Gil financed the maintenance and feeding of the monkeys for two years. At the end of that period, Monkey Rescue had difficulty raising funds elsewhere and the government got involved, agreeing to look after the primates until they died. The life expectancy of a monkey in captivity is 25 to 35 years.

To save money, the NGO was forced to put 30 to 40 monkeys in each of its cages.

“These animals are very intelligent,” comments Tamar Fredman, a world-renowned primatologist who manages the Sanctuary, while Israel times. “But they haven’t been stimulated for years. And under these conditions, they had no territory of their own, which can lead to aggression and fights. »

ככככיו שיש לנו עוד 1100 ילדים – קקופים צצצצירים שיים חחוות זזור- אנחנו חייבים עוד צצצועועים! אם יש לכם…

Posted by ‎Israeli Primate Sanctuary Foundation -מקלט הקופים הישראלי‎ on Monday, December 13, 2021

INPA officially took responsibility for the monkeys on December 1, putting the Sanctuary in charge of taking care of them.
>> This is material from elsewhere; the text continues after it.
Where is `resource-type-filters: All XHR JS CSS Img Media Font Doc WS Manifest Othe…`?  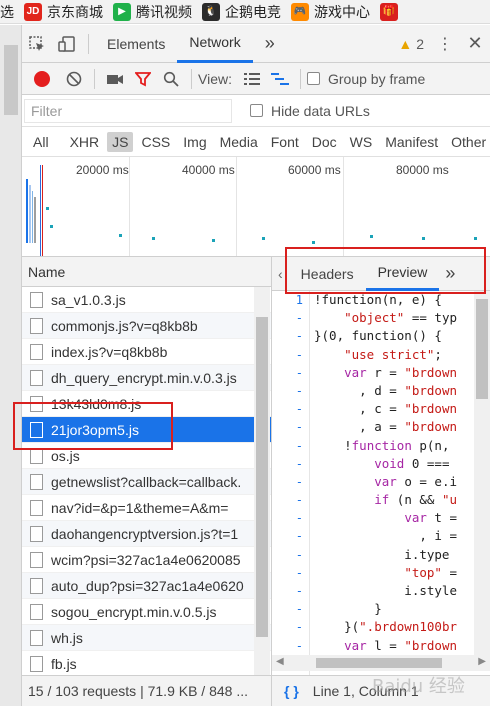 resource-type-filters: All XHR JS CSS Img Media Font Doc WS Manifest Othe… is located at coordinates (256, 142).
Fredman had already made a number of changes to improve the lives of the monkeys, who are between 8 and 11 years old, before they even set out for their new life in the forest. She hired a zoologist who supervised Mazor Farm operations, added a third meal of different seeds to teach the animals to forage for food on their own, and gave them toys to stimulate them.

Leaving the meeting at the Department of Environmental Protection on Monday, Fredman posted an appeal on Facebook for toy donations.

Fredman also plans to renovate and use some of the old abandoned cages as shelters, allowing more monkeys to have their own territory. The concrete floor of the shelters will be covered with wood chips.

A monkey, a female, captured in a forest in Mauritius and raised at Mazor Farm, plays with a toy at the Primate Sanctuary Foundation. (Credit: IPSF)

Linial says this transfer of responsibility from an organization that lacked the experience and money to Fredman, the renowned primatologist, is “a big step forward.”

“It’s exciting to see the changes she’s already made and how the monkeys are reacting,” says Linial. “A few days ago, she took some old, gnawed boards that had been removed from their cages and put them back. She understood that it would amuse them. At first they were scared – then the leader of the group approached and they realized there were worms there, and they started fighting over who would be the first to go to the boards. They were active for several hours thanks to that.”

Fredman is looking forward to a quick meeting with the planning authorities to finalize the construction of the new enclosures and have them fabricated as quickly as possible. It will take just over four hectares to accommodate 39 groups of monkeys, offering them enough territory to evolve, they will need pools to cool off, shelters to sleep. climate and it will also be necessary to create paths that allow personnel to care for the animals.

“This just shows how much can be done when all relevant bodies decide to join forces and act,” she says.